March 15, 2019 01:23:02
Some of Sydney’s most exclusive private schools are throwing their support behind students choosing to attend today’s climate change rally, with some pupils encouraged to “become the changes they seek to see in the world”.
- Thousands of students are expected to attend the climate change rallies in Sydney and across the country
- Despite the support from some private schools, the NSW Department of Education says all students are expected to be in class
- It says “unexplained absences” could be subject to disciplinary action
The event, which is being held at Sydney’s Town Hall today, is expected to be one of the largest rallies in the nation, with thousands of students registered to attend.
The planned rally has sparked controversy, with one conservative commentator yesterday telling the ABC some students were “barely literate or numerate” and victims of “politically correct teaching”. Meanwhile, NSW Labor Michael Daley encouraged students on Wednesday to skip school and attend.

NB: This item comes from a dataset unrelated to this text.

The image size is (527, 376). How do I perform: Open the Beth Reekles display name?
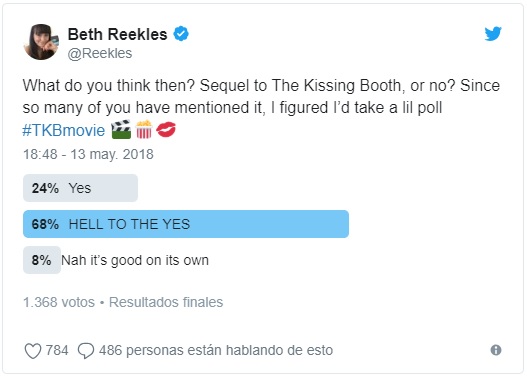[x=117, y=34]
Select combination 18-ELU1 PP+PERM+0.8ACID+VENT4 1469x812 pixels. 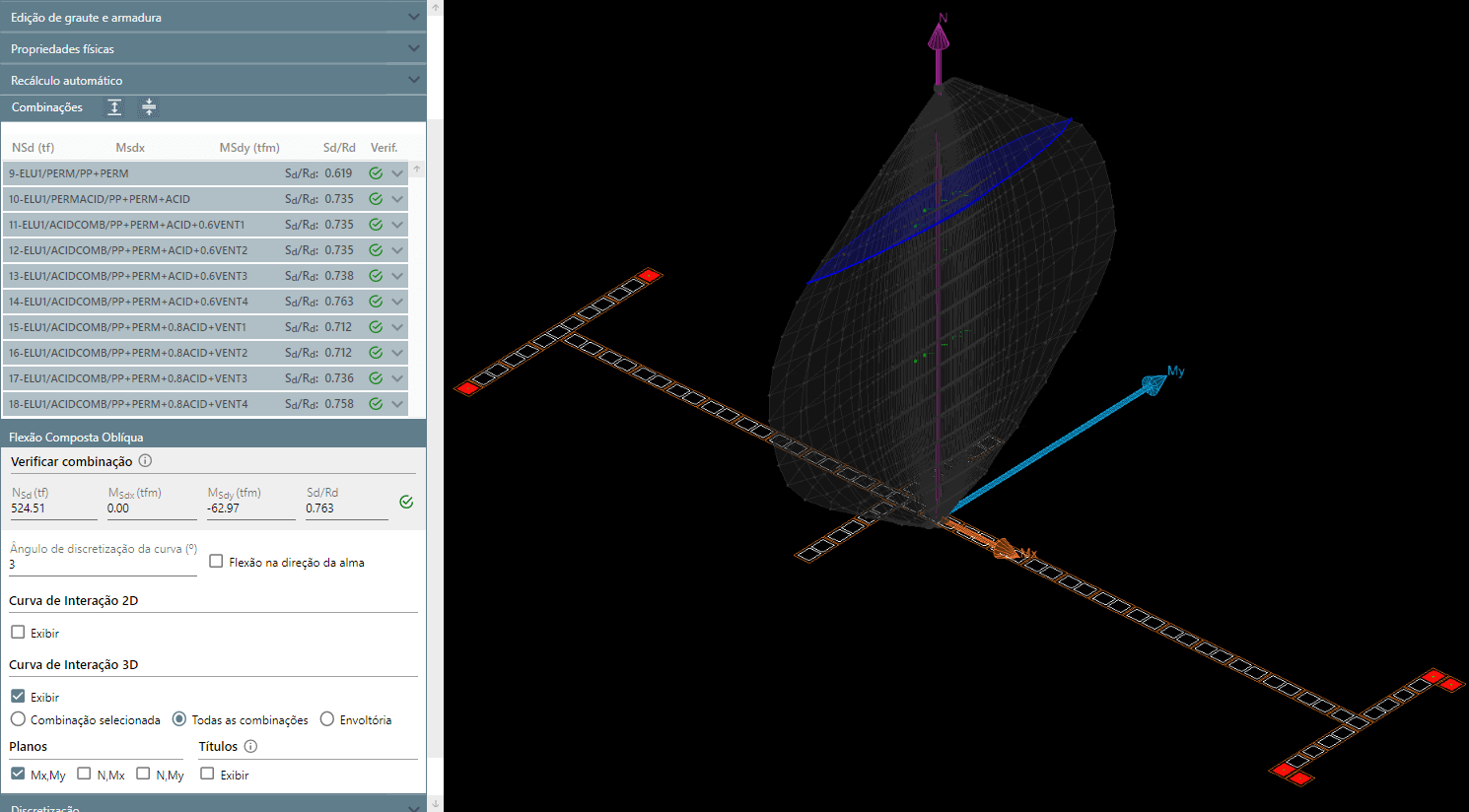click(x=128, y=404)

At Baker College, an exclusive Upper North Shore Anglican school, headmaster Phillip Heath said about 40 of the school’s global studies students, members of the school sustainability group Footprint, and two staff members would be attending.

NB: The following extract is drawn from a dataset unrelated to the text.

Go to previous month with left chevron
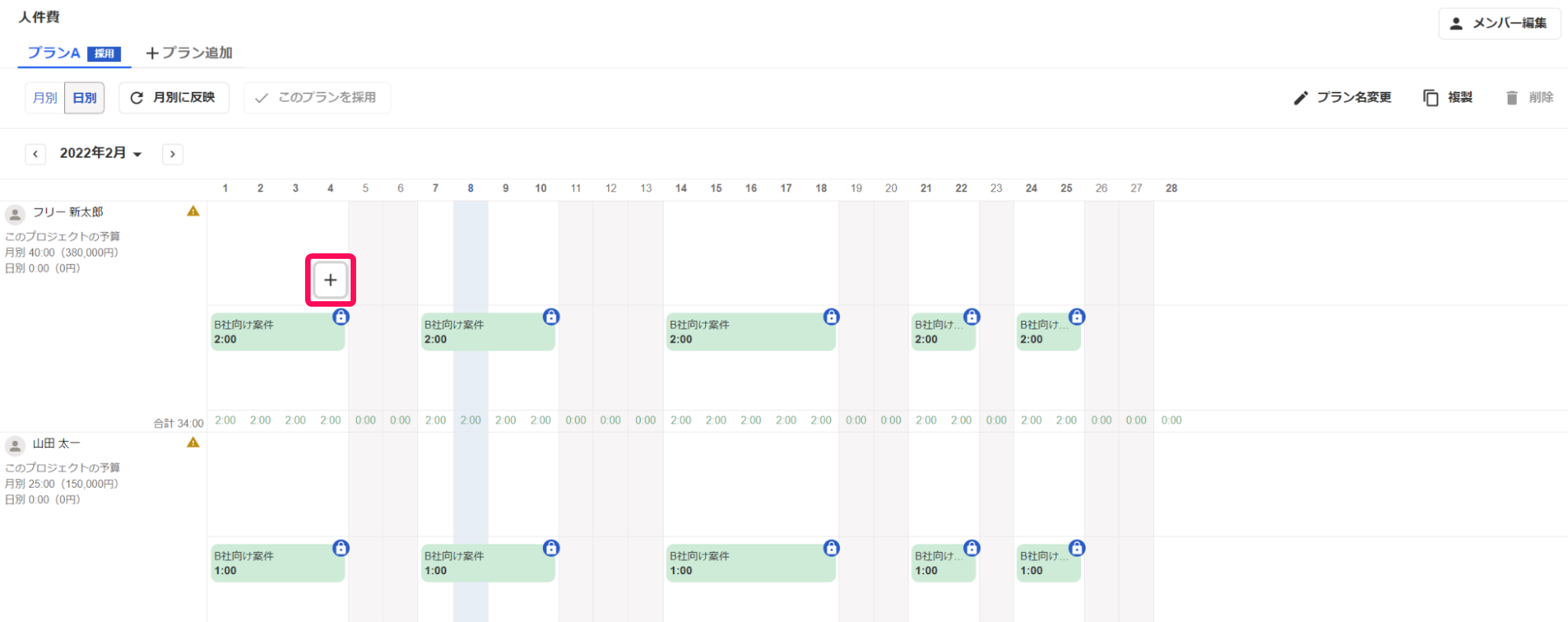 coord(35,154)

“As a school we are supportive of providing for student voices and [we] support their passion about policies and decision-making,” he said in a statement.
“We have encouraged all of our students to foster vision and not blame, to become the changes they seek to see in the world.

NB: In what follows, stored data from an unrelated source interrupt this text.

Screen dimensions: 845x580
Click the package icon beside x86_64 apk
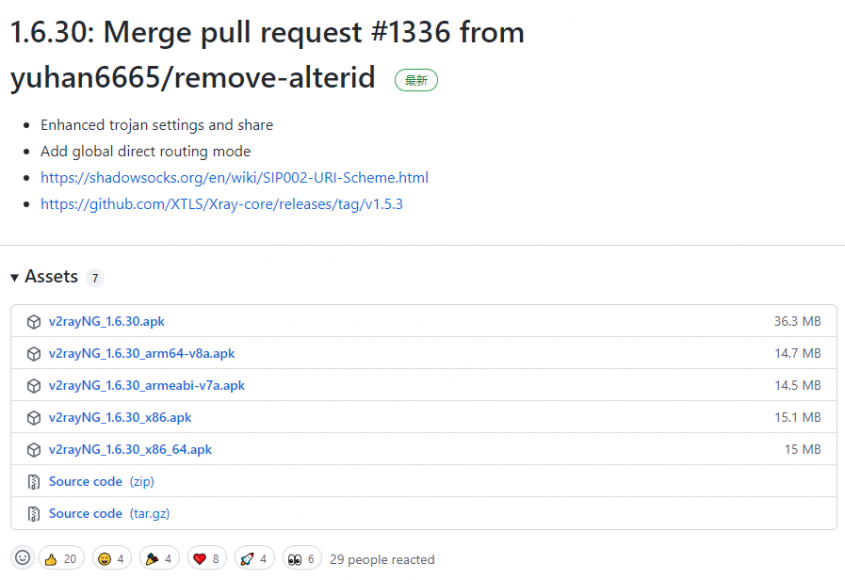33,450
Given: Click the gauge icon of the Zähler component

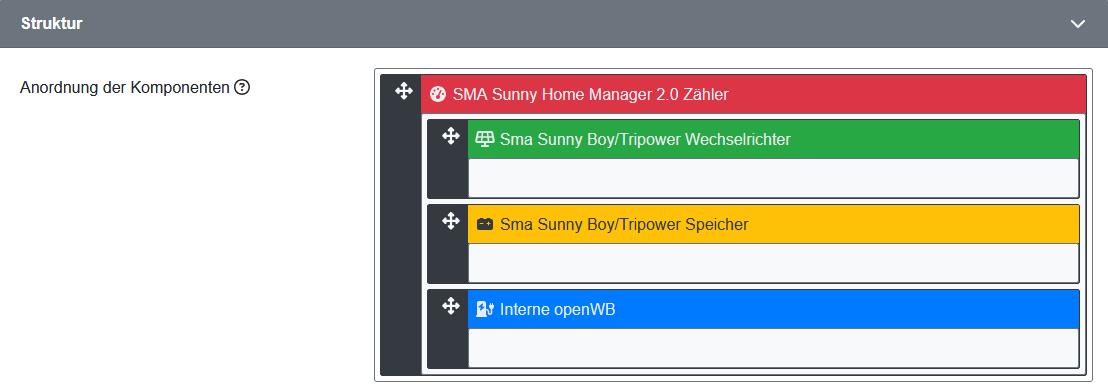Looking at the screenshot, I should pyautogui.click(x=438, y=94).
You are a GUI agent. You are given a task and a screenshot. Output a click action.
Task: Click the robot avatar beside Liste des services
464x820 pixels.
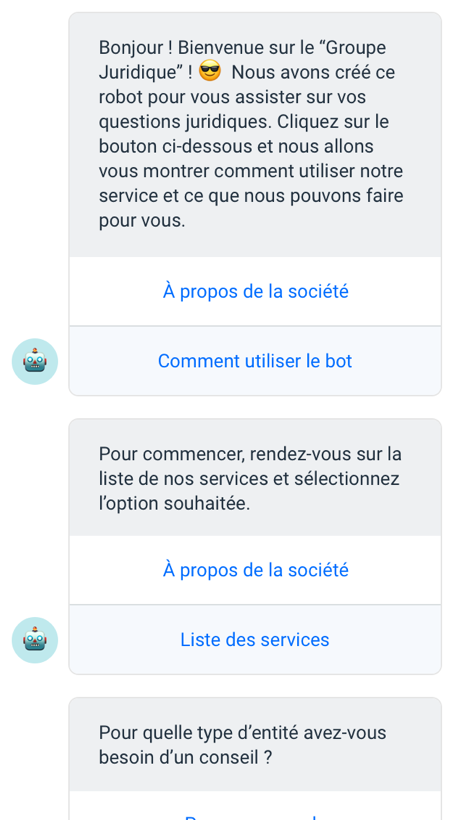35,640
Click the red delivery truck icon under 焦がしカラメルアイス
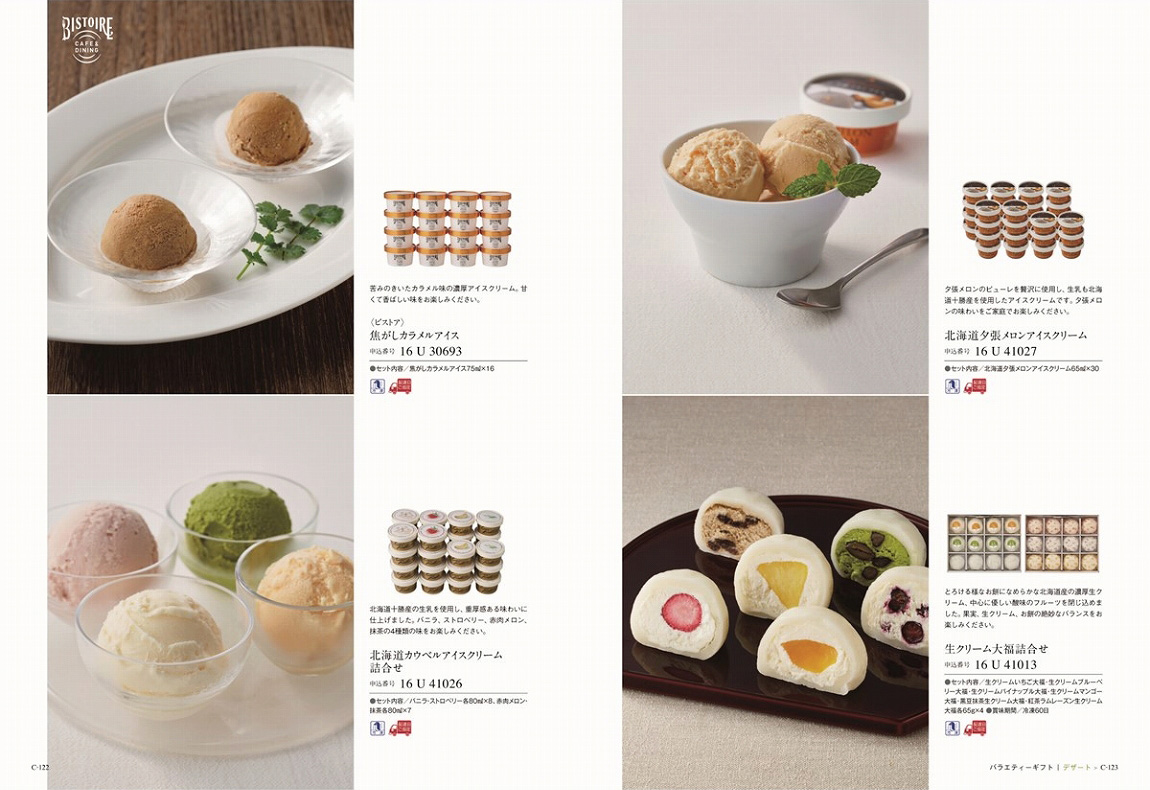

“It is student-led change — global issues considered from a local perspective.
“How can I refuse to support them?”
Tara Anglican School for Girls in North Parramatta and the Catholic Santa Sabina College were also sending contingents to the rally.
St Andrews Cathedral School said Year 10 to 12 students were able to attend if they had parental permission.
It said Year 7 to 9 students could go with their parents.
St Catherine’s in Waverley and Monte Sant Angelo in North Sydney said they were aware students were going to the rally but had not organised any school support.
But Cranbrook School in the Sydney harbourside suburb of Bellevue Hill said while it “encourages breadth of thinking” and assisted students to determine and share their thoughts and understanding of a range of important issues of public interest, “standard school attendance policies applied for all dates within the school term, including tomorrow”.
The Department of Education said all students at government schools were expected to be in the classroom.
“Any student not in class will be marked absent,” a spokesman said.
“And unexplained absences may be subject to the school’s disciplinary code.”
But a number of schools such as Fort Street High School and Newtown High School of the Performing Arts in Sydney’s inner west sent out permission slips for parents to allow their children to leave school early.
Danielle Villafaña-Pore, a 15-year-old student at Fort Street, is set to speak at the rally.
“I think climate change is the single greatest threat to our generation and the generations before us,” she said.
“And I see it as something that I owe the future generations too because I can’t tell my kids that I stayed silent.
“We needed permission from our parents, of course. We can’t just have our parents not know where we are and that was really the only permission we needed.
“Just so our parents know that we’re safe.”
Feel passionately but don’t strike, Premier says
Premier Gladys Berejiklian criticised Opposition Leader Michael Daley, who has backed school kids planning to protest.
“I encourage young people to feel passionately about important issues including climate change,” she said.
“But to suggest that they should strike during school hours is grossly irresponsible. I want to encourage students during school hours to express their views, to discuss their views in the classroom or the playground.
“But to take time off to go to a protest is not acceptable.
“And I was quite taken aback and shocked that the Leader of the Opposition thinks that’s appropriate.”
Mr Daley stood by his comments yesterday.
“I’m not encouraging children to skip school,” he said.
“If they, with the permission of their parents, want to show some leadership and have their say on this most important of issues, then I think it’s a good thing for them to do it.”
Ruby Walker, 16, from Inverell High School, said she was passionate about environmental issues that had affected her local area.
“A lot of the farmers are really struggling, and where I am, Tingha had some really bad bushfires,” she said, adding that one of her friend’s houses burnt down.
“The recent fish kills in the Murray-Darling have only made me more passionate about wanting to strike.
“It’s our democratic right to protest and have what we’re saying heard — if they discipline us it’s only going to make us want to do it more.”